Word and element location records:
* * * * * * * * *

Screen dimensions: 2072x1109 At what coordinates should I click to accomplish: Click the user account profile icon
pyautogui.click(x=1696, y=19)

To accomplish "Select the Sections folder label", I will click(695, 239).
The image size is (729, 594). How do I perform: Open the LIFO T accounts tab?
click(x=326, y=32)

* * * * * * * * *

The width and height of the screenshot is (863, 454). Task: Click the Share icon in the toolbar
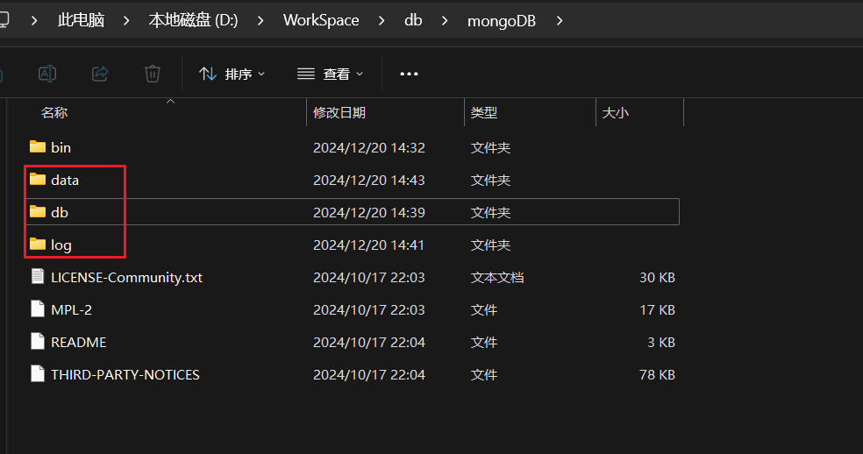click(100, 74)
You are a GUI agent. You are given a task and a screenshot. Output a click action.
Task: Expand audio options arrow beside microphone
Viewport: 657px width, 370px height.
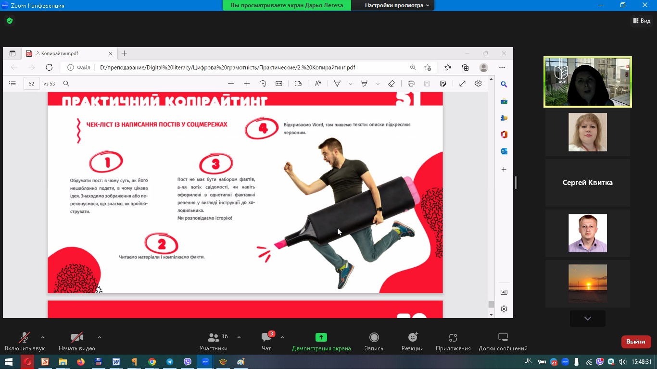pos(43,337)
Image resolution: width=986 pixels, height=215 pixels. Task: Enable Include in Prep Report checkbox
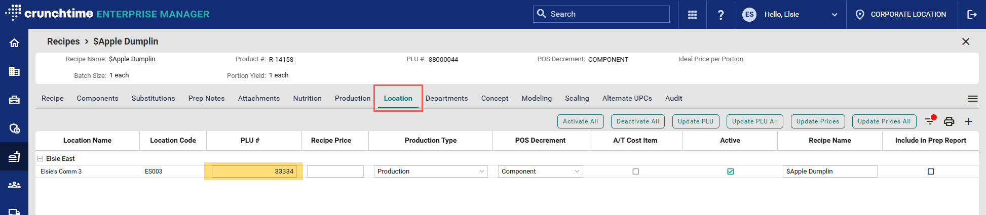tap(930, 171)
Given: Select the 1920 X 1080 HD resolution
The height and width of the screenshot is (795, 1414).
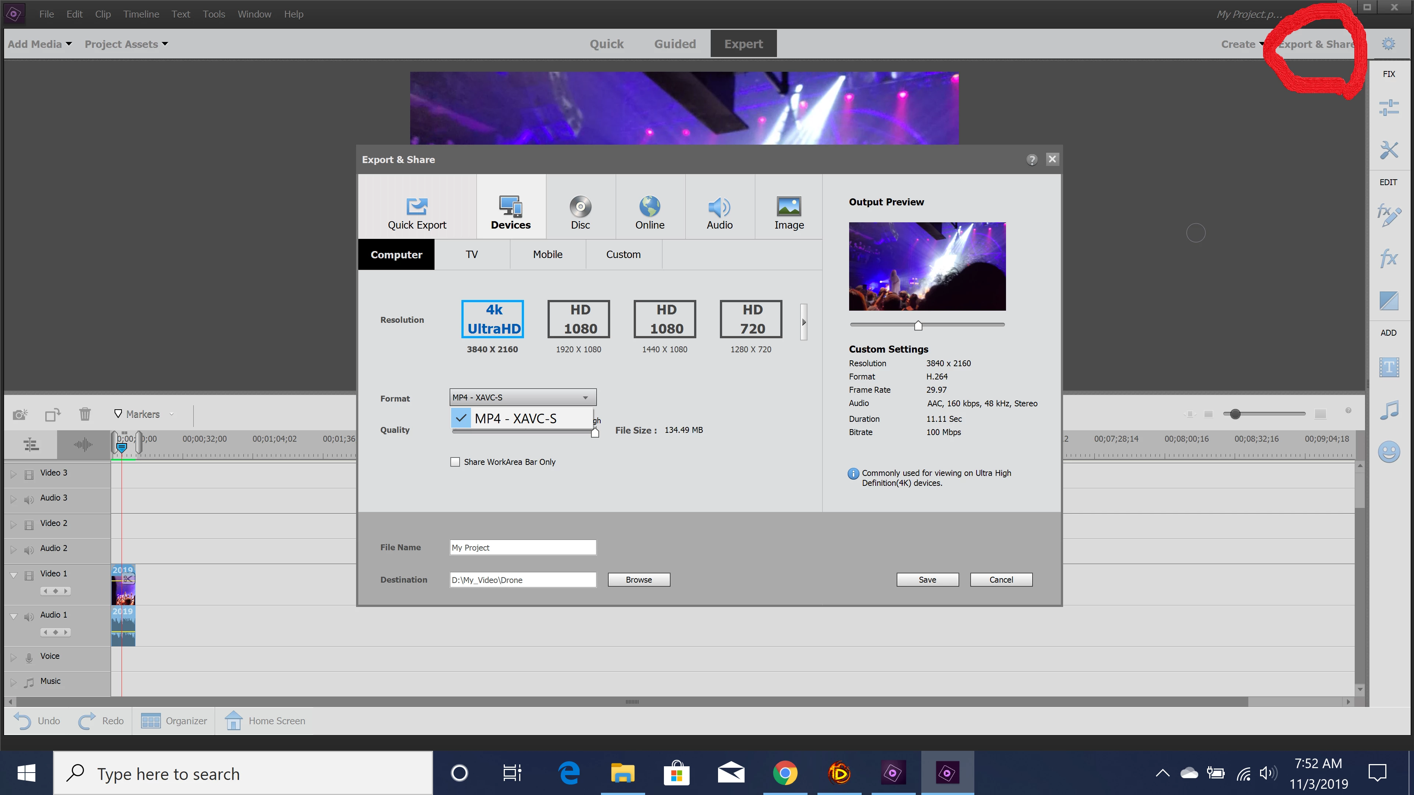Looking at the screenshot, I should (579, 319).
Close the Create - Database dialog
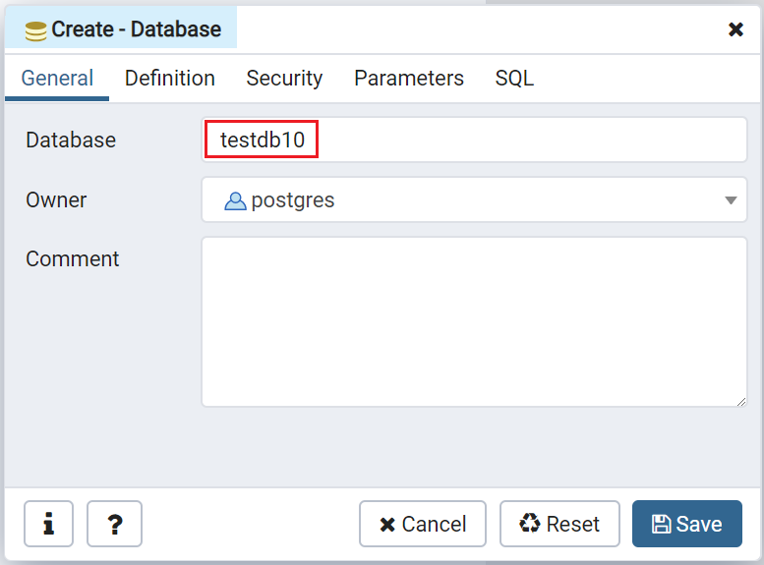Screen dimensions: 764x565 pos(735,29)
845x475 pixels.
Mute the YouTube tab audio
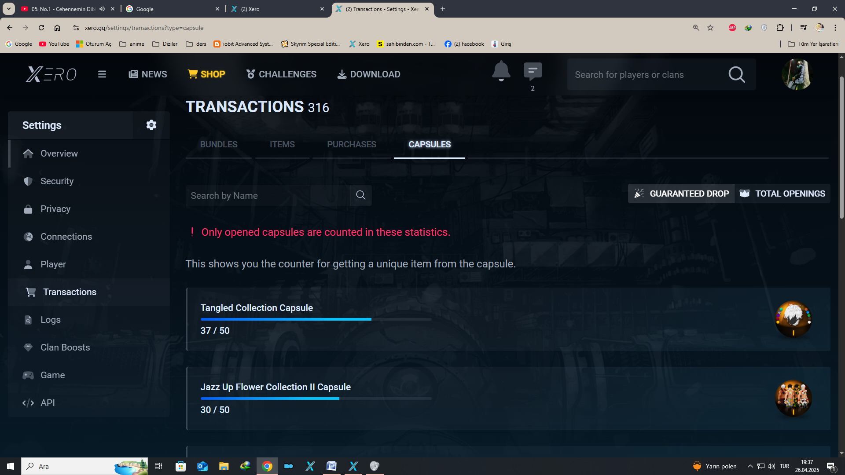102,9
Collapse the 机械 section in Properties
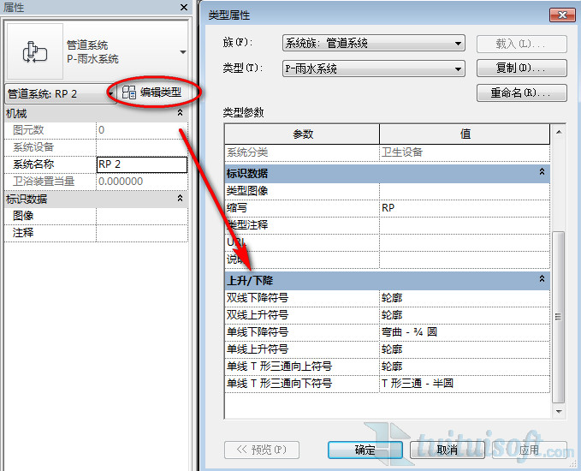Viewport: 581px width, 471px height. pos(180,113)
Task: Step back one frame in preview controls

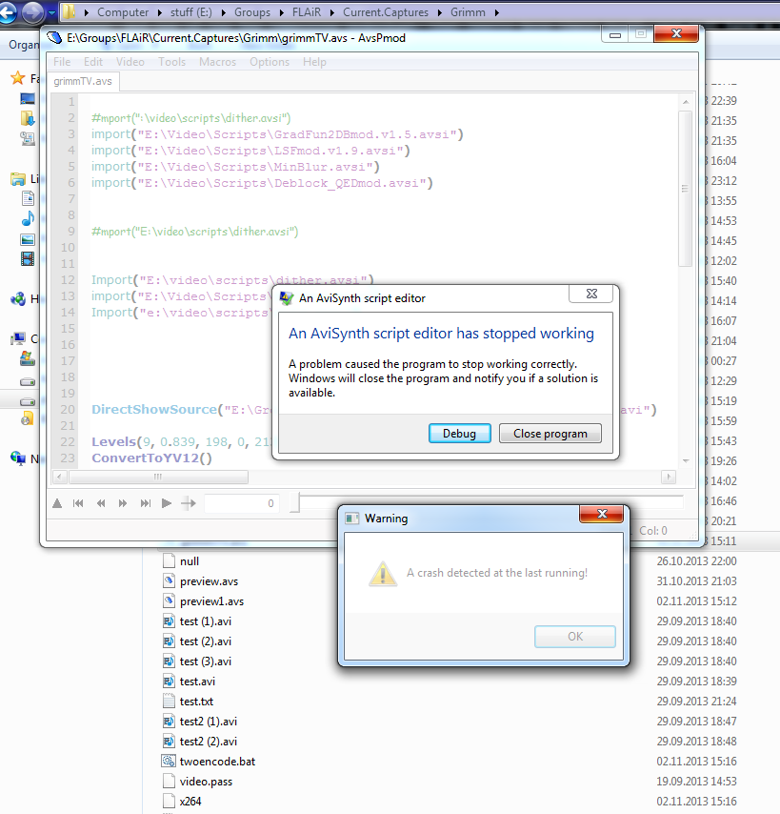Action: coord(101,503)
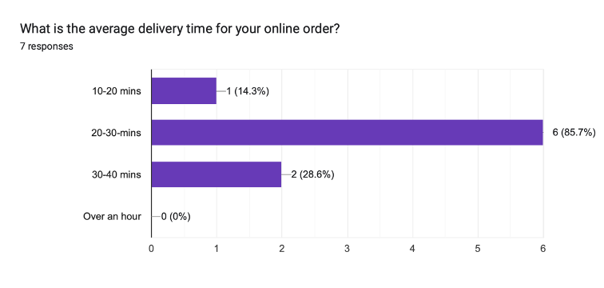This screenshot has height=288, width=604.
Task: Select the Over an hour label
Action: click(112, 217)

* * * * * * * * *

▶ **What to produce**
Begin at the line that has "The image size" and stop after the line that has "click(x=326, y=32)". Give those lines as a JSON list of strings, one string per line, leaving out blank lines.

▶ **Answer below**
[
  "The image size is (729, 594). How do I perform: Open the LIFO T accounts tab?",
  "click(x=326, y=32)"
]